#### [Problem details]
Where an entry holds an image, leave the image out; otherwise reproduce the entry exactly.

(Dataset entries)
──────

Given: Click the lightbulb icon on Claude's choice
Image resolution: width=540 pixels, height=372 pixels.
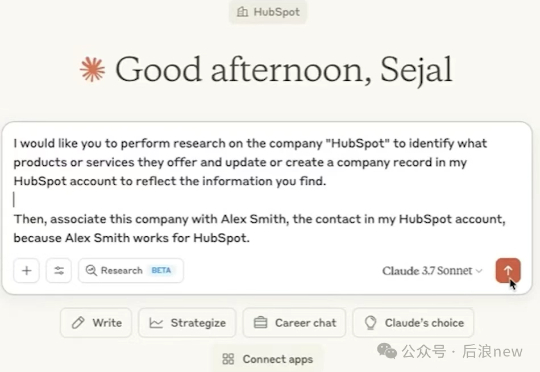Looking at the screenshot, I should [370, 323].
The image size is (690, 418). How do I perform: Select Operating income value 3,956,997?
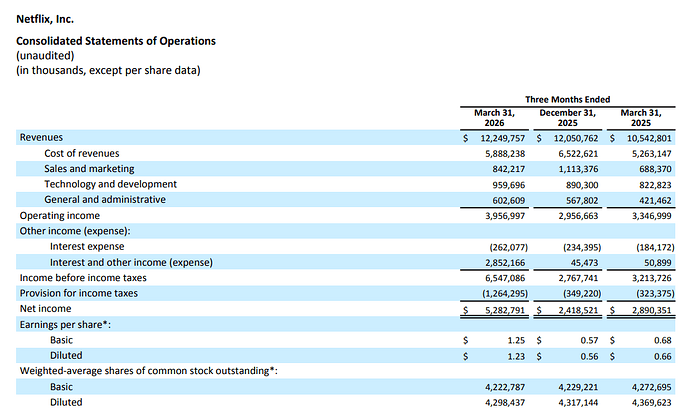click(x=505, y=216)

──────

#### [Solved exercise]
Given: Click the lightbulb icon on Claude's choice
Image resolution: width=540 pixels, height=372 pixels.
Looking at the screenshot, I should [370, 323].
The image size is (690, 418). How do I perform: Select Operating income value 3,956,997?
click(x=505, y=216)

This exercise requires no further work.